Uno dei polizieschi italiani più violenti, feroci ed estremi è senza dubbio alcuno il frenetico LIBERI ARMATI PERICOLOSI di Romolo Guerrieri, regista avvezzo, come molti dell’epoca, a più generi, dalla commedia al western, dalla fantascienza fino al succitato genere esploso negli anni ’70 grazie a registi come Umberto Lenzi, Enzo G. Castellari e Fernando Di Leo. Proprio quest’ultimo contribuirà alla sceneggiatura di questo film, scritta a sei mani e confezionata a regola d’arte, grazie ad una perfetta caratterizzazione dei personaggi presenti, primari e secondari, sequenze d’azione al cardiopalma, risvolti socio-politici ben delineati e un’evoluzione feroce degli eventi.
Milano. Luis, il Biondo e Giò, sono tre ragazzi appena maggiorenni, ricchi e annoiati, che si sentono trascurati e non amati dai loro ricchi genitori disattenti. I tre si imbarcano in un’improvvisata e insensata combinazione di crimini follia omicida. Rapinano prima una stazione di servizio, poi una banca, ed infine un supermercato, lasciando dietro di loro una scia di sangue.

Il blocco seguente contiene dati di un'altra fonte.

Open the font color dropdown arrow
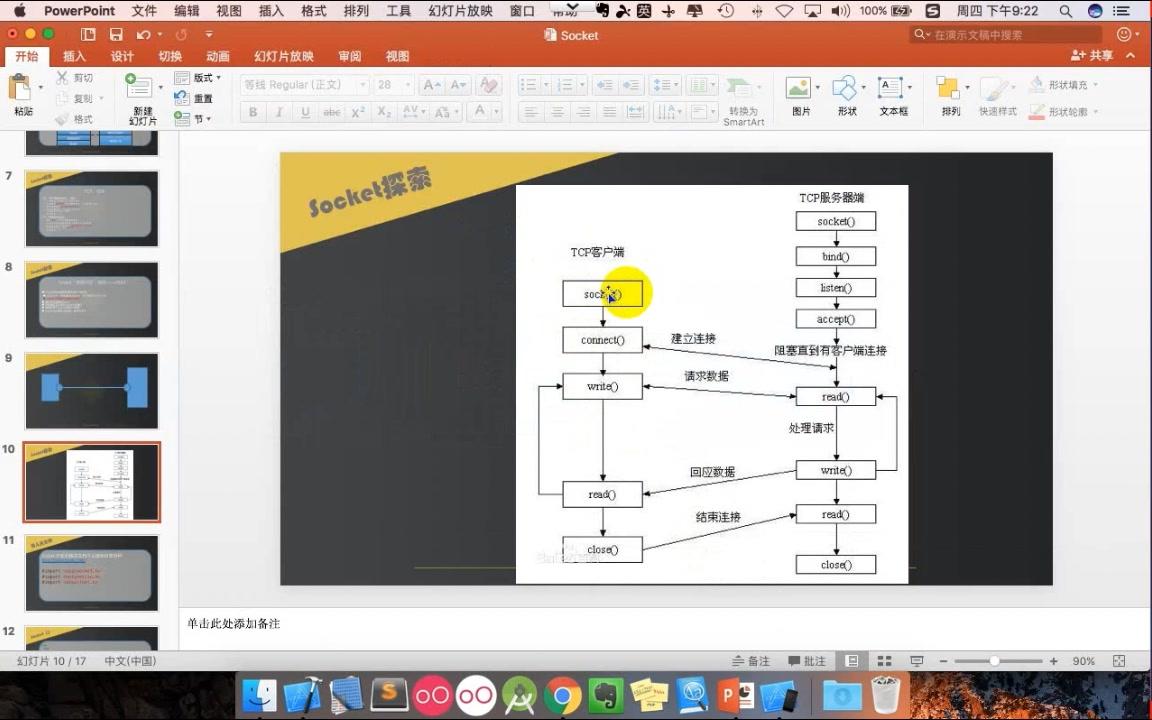495,112
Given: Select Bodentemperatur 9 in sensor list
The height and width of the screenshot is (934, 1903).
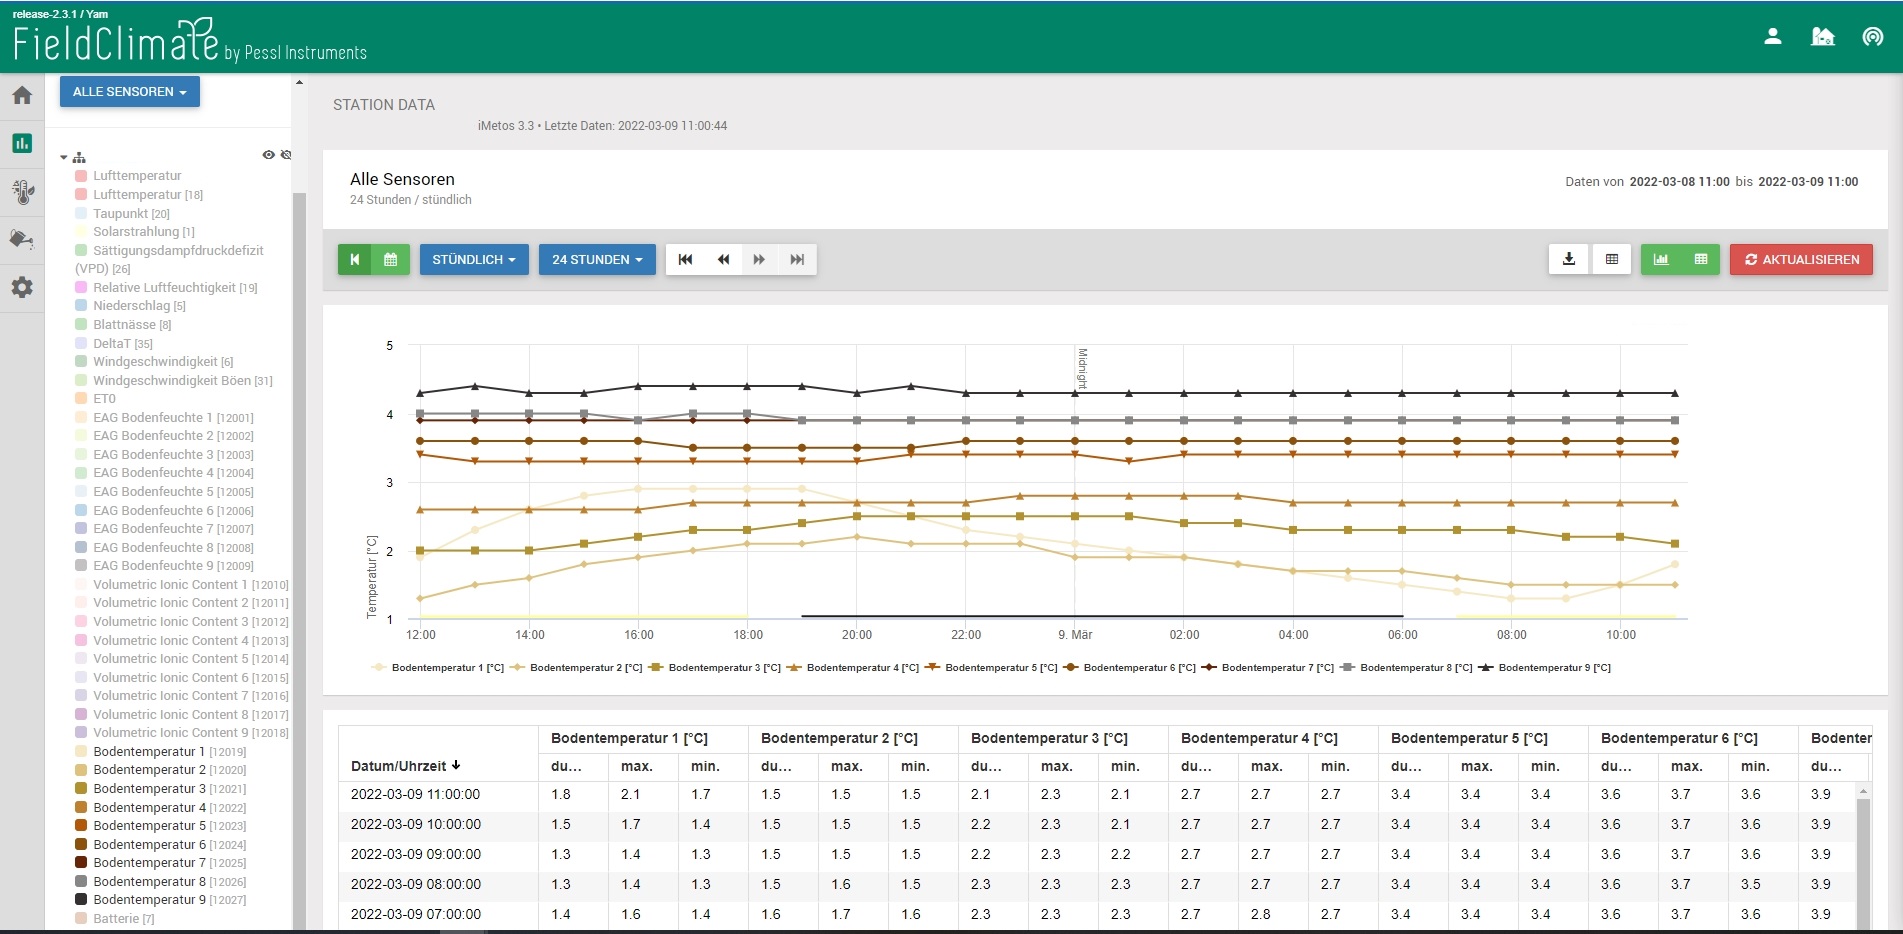Looking at the screenshot, I should tap(149, 900).
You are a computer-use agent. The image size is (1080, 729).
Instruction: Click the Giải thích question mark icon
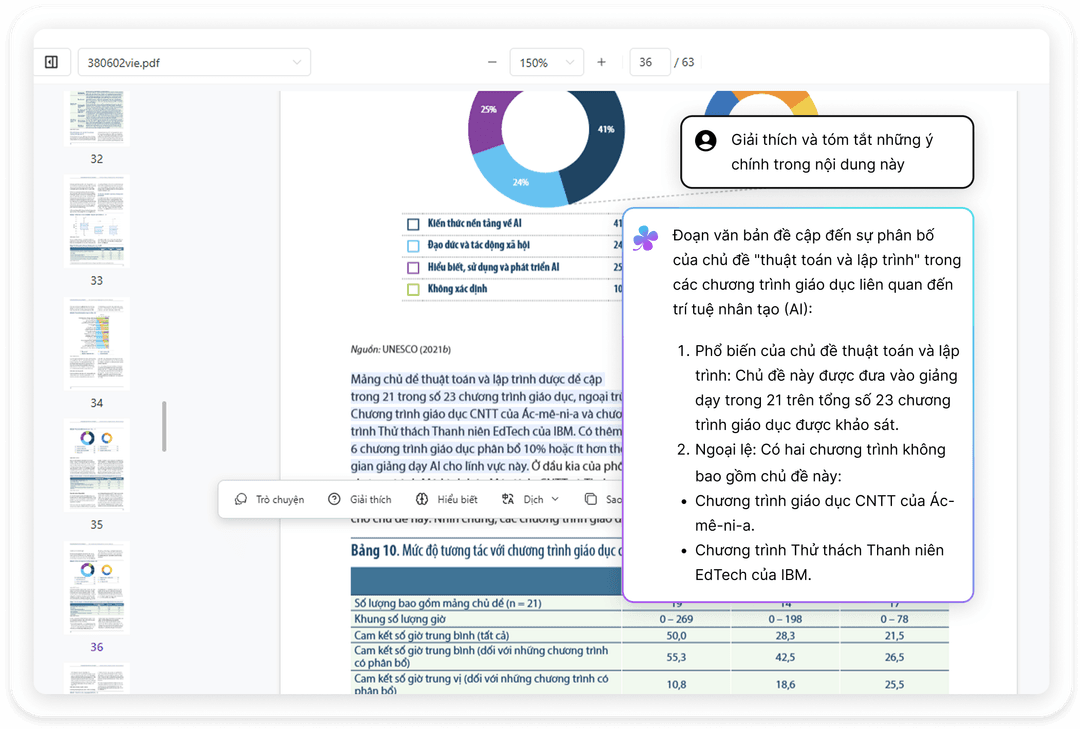[x=334, y=499]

La ragazza di uno di loro, consapevole della loro follia senza senso, aiuta un commissario della polizia per cercare di prenderli prima che il tutto finisca in tragedia …..
Cast stellare, con attori affermati come il sempre ottimo Thomas Milian, nei panni del commissario, e tanti giovani attori che faranno strada, come Eleonora Giorgi (che vedremo anche senza veli) nei panni della fidanzata di Giò, e la prima apparizione cinematografica di Diego Abatantuono, in una piccola parte ma difficile da dimenticare.
Sparatorie selvagge, con annessi brutali e inaspettati omicidi, torture (a due ragazze violentate sfioriamo il BDSM estremo), scie di sangue e sorprendenti scene d’azione on the road, con inseguimenti mozzafiato, permetteranno alla pellicola di non mollare mai la presa sullo spettatore, alzando l’asticella della violenza in modalità ‘Arancia Meccanica’ fino all’ultimo secondo. Se il finale è pessimismo puro (forse la punta di diamante dell’intera pellicola), il senso del film, per dare una spiegazione possibile alle follie nichiliste e senza logica del trio, si può racchiudere in un intenso dialogo tra Lea (la Giorgi) ed il commissario, dove si accusa classe media e società di essere incapaci di ascoltare veramente i giovani dell’epoca. Di contraltare la risposta del commissario sarà lapidaria, semplice e perentoria, dove mette in luce che chi è stato ammazzato dal trio non aveva avuto tempo nemmeno di fiatare.
Un film quasi perfetto, dove appare difficile trovare frangenti banali o situazioni trascinate. Forse lo stile del regista appare fin troppo lineare e alcune figure, come il commissario interpretato da Milian o il ragazzo interpretato da Abatantuono, potevano avere una cornice più ampia e approfondita.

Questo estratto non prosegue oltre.